Por circunstancias que se fueron dando a lo largo del viaje, Lisboa -y Portugal en general- empezaron a tener una particular importancia en mi vida. Porque, si nos ponemos a pensar, ¿qué significa Portugal para nosotros? Y, por 'nosotros' entiendo 'argentinos'. No, no fueron nuestros colonizadores -si bien estuvieron presentes ahí bastante cerquita, del otro lado del Río, cuando quisieron venir a complicarnos la vida, allá a principios del siglo XIX-; no, no tenemos una relación comercial/diplomática/quiensabequé importante; no, no los recibimos cuando no tenían para comer en su tierra y decidían cruzar el Atlántico para 'hacerse la América'; no, no hablamos su idioma; no, no tienen grandes cantidades de figuras culturales -pensamos en un Saramago, en un Pessoa, pero no mucho más que eso-.
Entonces, Portugal es, para nosotros, un país europeo, un poco más pequeño que el resto, que tiene la fortuna de estar situado en el Viejo Continente y que su riqueza se debe principalmente a eso. ¡Bien sea por su fortuita ubicación! Pero resulta que, en mi caso particular, cuando mis abuelos cruzaron el charco y recorrieron buena parte de Europa, pasaron por Lisboa [y me acuerdo que me trajeron de regalo una birome, cuyo capuchón escondía una banderita portuguesa que, cuando escribías, flameaba con el movimiento de la escritura], y les encantó. Y, ya que estoy acá, tan cerquita ¿por qué no darme una vuelta? Y allí fui, a conocer la capital de este país que tan insignificante me resultaba hasta hace no demasiados meses. Quizá por la reciente cercanía sentimental que tengo con el lugar, porque, de alguna forma, me 'tenía que gustar', porque la sentí cálida y cercana a pesar de no conocer la lengua, porque es Europa pero más latinoamericana que cualquier otra, me encontré en Lisboa con una ciudad que no imaginaba pero ni en mis sueños.

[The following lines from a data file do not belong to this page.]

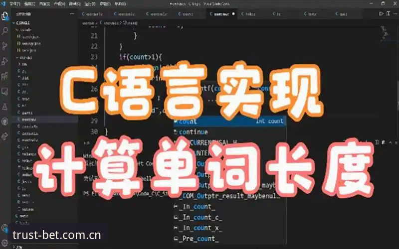Viewport: 399px width, 249px height.
Task: Collapse the first folder under CSINGLE
Action: point(24,30)
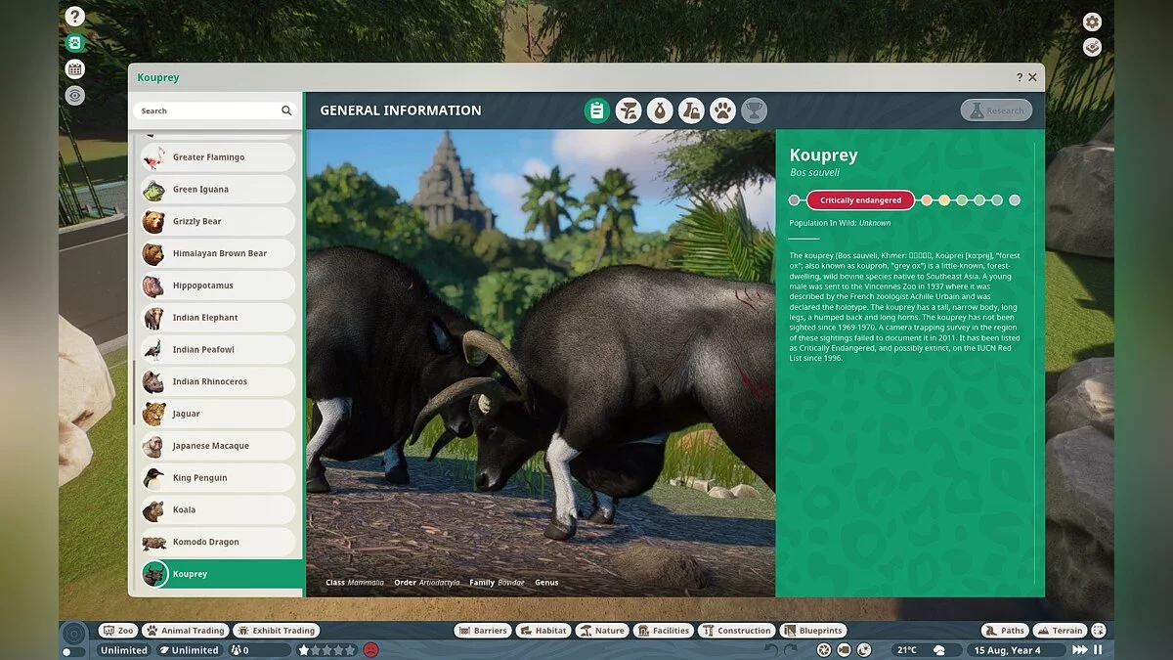Open the animal's Nutrition tab icon

[660, 110]
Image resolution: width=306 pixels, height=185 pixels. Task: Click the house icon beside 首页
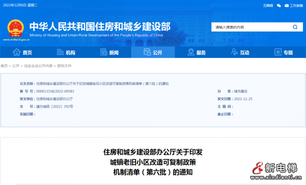(x=16, y=52)
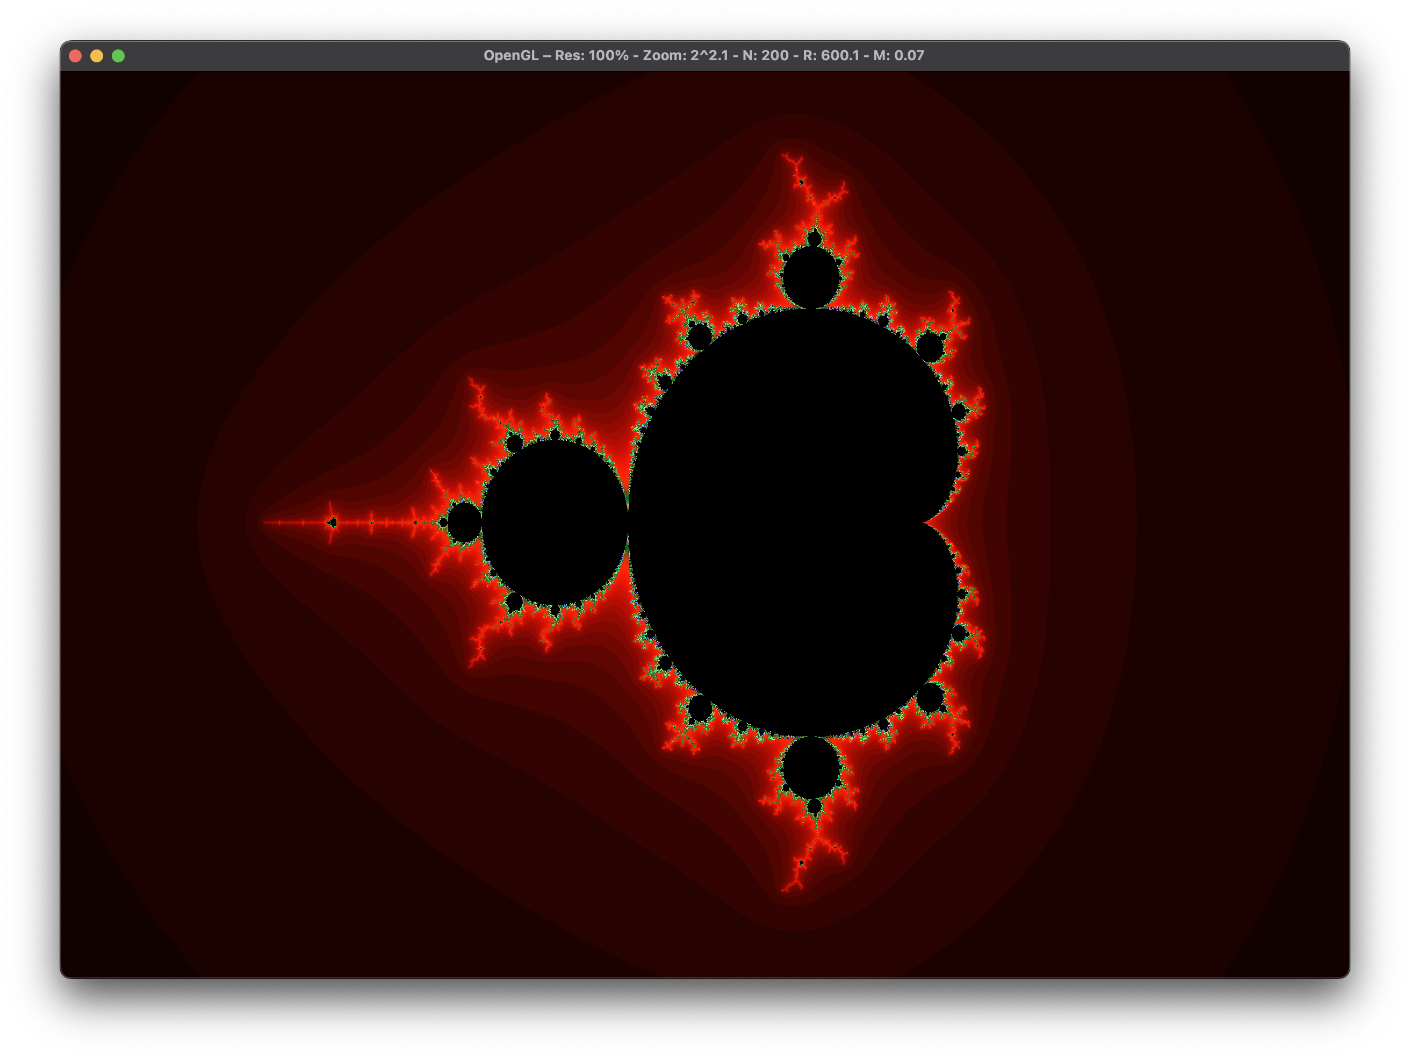Click the small bulb on the cardioid's lower-left edge
This screenshot has height=1058, width=1410.
[x=699, y=709]
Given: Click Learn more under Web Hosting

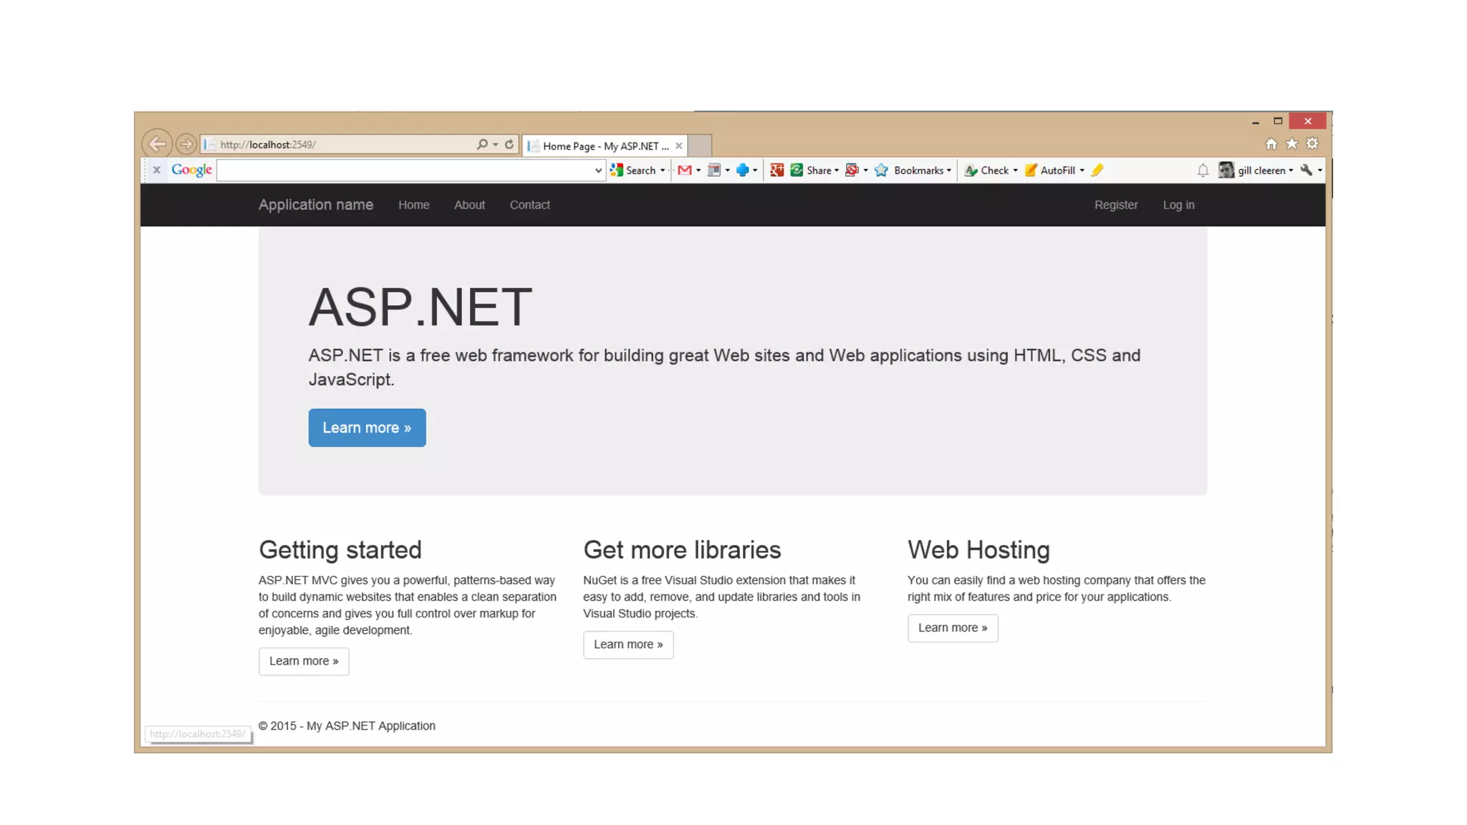Looking at the screenshot, I should point(952,628).
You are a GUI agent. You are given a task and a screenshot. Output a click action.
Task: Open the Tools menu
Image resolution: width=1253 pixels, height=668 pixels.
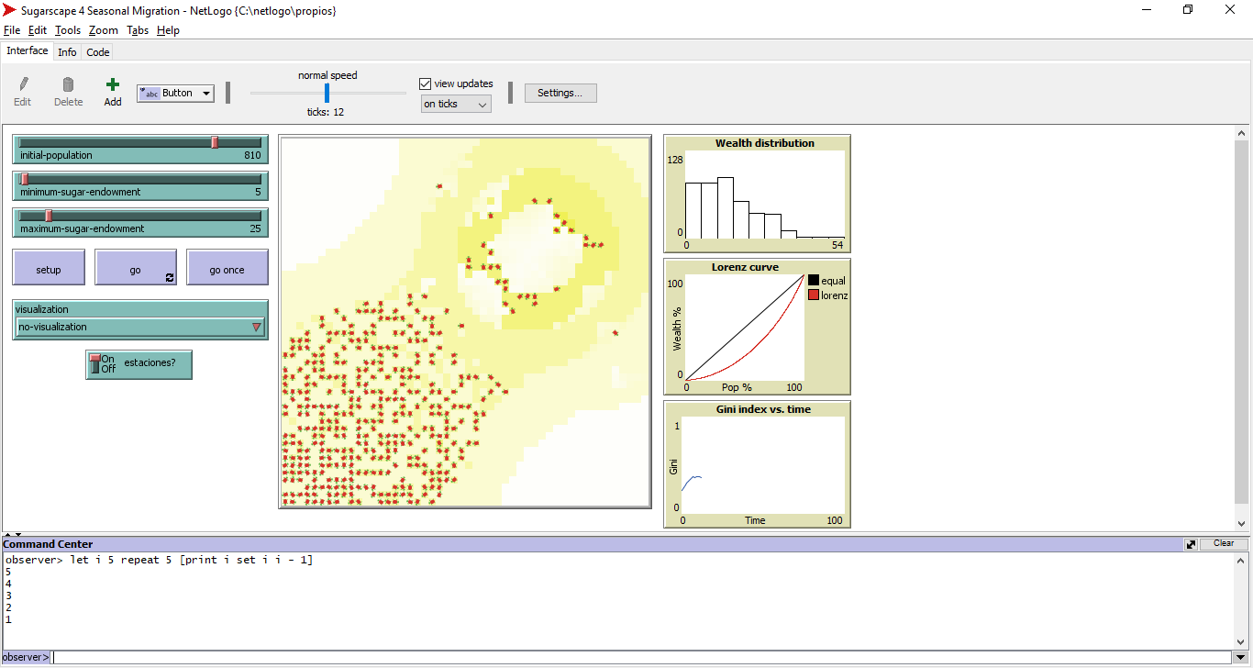(x=68, y=30)
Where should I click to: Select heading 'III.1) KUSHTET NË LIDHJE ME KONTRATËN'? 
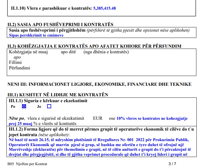point(58,95)
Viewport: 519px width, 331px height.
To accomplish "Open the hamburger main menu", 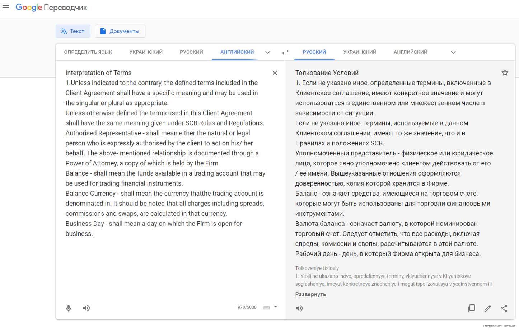I will pyautogui.click(x=6, y=8).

Bella es poco: es la simpatía de sus habitantes, sus calles de piedra, sus castillos en el medio de la ciudad, sus techos de tejas naranjas, su río -solo los que vivimos al lado de uno, sabemos cuánto su presencia marca nuestra identidad citadina-, sus pasteles de nata y de Belem, sus tranvías amarillos, sus infinitos azulejos, sus cafés a cualquier hora del día y en cualquier asiento que haya a la vista.
'Alfama' como barrio paradójico: -otra vez, como en la mayor parte de Europa- esas callecitas laberínticas, que suben y bajan, donde mirar al cielo significa mirar la ropa tendida del 'día de lavado' y que eso nos haga sentir más en familia, donde las paredes blancas reflejan el sol de media tarde y busquemos, aunque sea por pura fantasía, un cartel de 'Aluga-se', para imaginarnos una posible estadía, esta vez más prolongada, esta vez más de local.
Me imagino que si un alemán visita Lisboa, la va a ver pobre: porque, para mi, Lisboa era eso, una 'pobreza digna'. Porque sus paredes no están pintadas, porque no hay búsqueda de prolijidad -como sí la había en Londres- y se nota a primera vista. Y, sin embargo, es todo eso lo que la hace más bella: que en su no-búsqueda de pretenciosidad, logra encantar con lo que verdaderamente es, sin ambición, sin simular.